# The Least Square Method

One way of estimating the parameters for the linear regression model that best approximate the data is to use the Least Squares method (hereafter LSM), which looks for the set of parameters for which the total distance between the data and the regression line is lowest.

Finding the parameter estimates with the LSM can be done analytically, the formulae to do so (and how they are derived) can be found on most statistics handbooks. Here I want to show how the LSM works with a numerical implementation of it. It is a method that relies on computational power rather than on elegant formulae, but I think it is a good way to understand how a simple search algorithm works.

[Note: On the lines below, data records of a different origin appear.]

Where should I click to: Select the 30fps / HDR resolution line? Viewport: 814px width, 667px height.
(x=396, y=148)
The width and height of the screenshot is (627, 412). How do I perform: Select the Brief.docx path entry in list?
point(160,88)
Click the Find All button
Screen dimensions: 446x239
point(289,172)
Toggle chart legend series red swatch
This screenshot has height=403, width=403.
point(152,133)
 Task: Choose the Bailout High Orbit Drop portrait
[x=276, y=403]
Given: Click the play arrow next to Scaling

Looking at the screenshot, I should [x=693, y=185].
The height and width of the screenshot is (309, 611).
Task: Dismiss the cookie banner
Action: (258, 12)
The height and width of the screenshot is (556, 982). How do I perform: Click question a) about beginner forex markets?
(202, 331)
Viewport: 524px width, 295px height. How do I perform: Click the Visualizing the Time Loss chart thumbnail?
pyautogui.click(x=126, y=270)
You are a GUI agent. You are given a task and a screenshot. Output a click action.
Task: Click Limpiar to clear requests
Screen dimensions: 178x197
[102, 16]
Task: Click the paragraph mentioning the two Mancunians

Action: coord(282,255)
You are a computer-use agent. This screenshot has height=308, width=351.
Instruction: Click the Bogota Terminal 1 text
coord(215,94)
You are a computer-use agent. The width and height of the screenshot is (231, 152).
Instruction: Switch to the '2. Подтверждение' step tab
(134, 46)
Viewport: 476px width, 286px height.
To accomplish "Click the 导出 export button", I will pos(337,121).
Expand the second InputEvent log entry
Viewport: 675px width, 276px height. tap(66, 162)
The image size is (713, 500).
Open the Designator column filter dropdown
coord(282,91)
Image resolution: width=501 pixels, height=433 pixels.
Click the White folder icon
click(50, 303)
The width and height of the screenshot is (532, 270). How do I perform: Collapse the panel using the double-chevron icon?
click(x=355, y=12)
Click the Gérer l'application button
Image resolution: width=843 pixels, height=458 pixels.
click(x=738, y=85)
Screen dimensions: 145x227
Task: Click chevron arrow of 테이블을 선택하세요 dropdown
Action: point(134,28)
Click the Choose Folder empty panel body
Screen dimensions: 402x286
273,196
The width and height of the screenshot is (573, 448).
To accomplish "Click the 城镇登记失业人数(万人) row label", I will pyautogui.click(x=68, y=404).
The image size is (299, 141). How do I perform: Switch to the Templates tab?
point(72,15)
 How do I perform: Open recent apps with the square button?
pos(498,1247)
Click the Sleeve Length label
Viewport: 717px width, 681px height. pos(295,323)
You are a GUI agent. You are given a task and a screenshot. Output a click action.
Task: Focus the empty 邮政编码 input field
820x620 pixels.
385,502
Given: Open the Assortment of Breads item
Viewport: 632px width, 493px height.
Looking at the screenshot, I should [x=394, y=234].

``````if (!require(devtools)) install.packages('devtools'); library(devtools)
if (!require(pacman)) install.packages('pacman'); library(pacman)

# generate data:
set.seed(222); x<- 0:100; y0 <- 1.45 + 2.98*x; y=y0+rnorm(n=101, sd=10)
df <- data.frame(x=x, y=y)
plot(y~x, data=df)
# the model parameters can be calculated using lm():
coef(lm(y~x, data=df))
# (Intercept)           x
#    1.837641    2.976166 ``````

To estimate intercept (hereafter: a) and slope (hereafter: b), we first need to define ranges of a and b where we think their true value lies.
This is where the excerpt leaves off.